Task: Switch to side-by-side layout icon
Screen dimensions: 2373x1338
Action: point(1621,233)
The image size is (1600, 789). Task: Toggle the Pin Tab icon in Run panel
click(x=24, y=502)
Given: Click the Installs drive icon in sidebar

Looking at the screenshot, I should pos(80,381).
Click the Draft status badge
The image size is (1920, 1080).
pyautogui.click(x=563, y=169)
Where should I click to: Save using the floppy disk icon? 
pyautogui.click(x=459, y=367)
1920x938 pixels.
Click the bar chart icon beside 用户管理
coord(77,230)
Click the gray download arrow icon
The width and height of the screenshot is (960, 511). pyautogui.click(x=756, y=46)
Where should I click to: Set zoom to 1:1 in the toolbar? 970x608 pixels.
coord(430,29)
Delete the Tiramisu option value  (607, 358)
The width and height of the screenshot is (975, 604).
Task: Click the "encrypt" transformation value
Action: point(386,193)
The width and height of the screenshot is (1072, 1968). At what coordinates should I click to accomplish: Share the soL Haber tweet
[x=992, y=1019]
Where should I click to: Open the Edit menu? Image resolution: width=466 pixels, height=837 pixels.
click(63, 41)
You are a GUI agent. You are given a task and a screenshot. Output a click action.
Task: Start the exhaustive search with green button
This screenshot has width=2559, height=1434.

- [Aim of the task]
Turn every row above into a numbered list, leaving out the blank lines.

- [Solution to the exercise]
1. Task: Switch to side-by-side layout icon
2. Screen dimensions: 2373x1338
3. Action: point(1621,233)
4. The image size is (1600, 789). Task: Toggle the Pin Tab icon in Run panel
5. click(x=24, y=502)
6. Given: Click the Installs drive icon in sidebar
7. Looking at the screenshot, I should pos(80,381).
8. Click the Draft status badge
9. The image size is (1920, 1080).
10. pyautogui.click(x=563, y=169)
11. Where should I click to: Save using the floppy disk icon? 
12. pyautogui.click(x=459, y=367)
13. 1920x938 pixels.
14. Click the bar chart icon beside 用户管理
15. coord(77,230)
16. Click the gray download arrow icon
17. The width and height of the screenshot is (960, 511). pyautogui.click(x=756, y=46)
18. Where should I click to: Set zoom to 1:1 in the toolbar? 970x608 pixels.
19. coord(430,29)
20. Delete the Tiramisu option value  (607, 358)
21. The width and height of the screenshot is (975, 604).
22. Task: Click the "encrypt" transformation value
23. Action: point(386,193)
24. The width and height of the screenshot is (1072, 1968). At what coordinates should I click to accomplish: Share the soL Haber tweet
25. [x=992, y=1019]
26. Where should I click to: Open the Edit menu? Image resolution: width=466 pixels, height=837 pixels.
27. click(63, 41)
28. You are a GUI agent. You are given a task and a screenshot. Output a click action.
29. Task: Start the exhaustive search with green button
30. This screenshot has width=2559, height=1434.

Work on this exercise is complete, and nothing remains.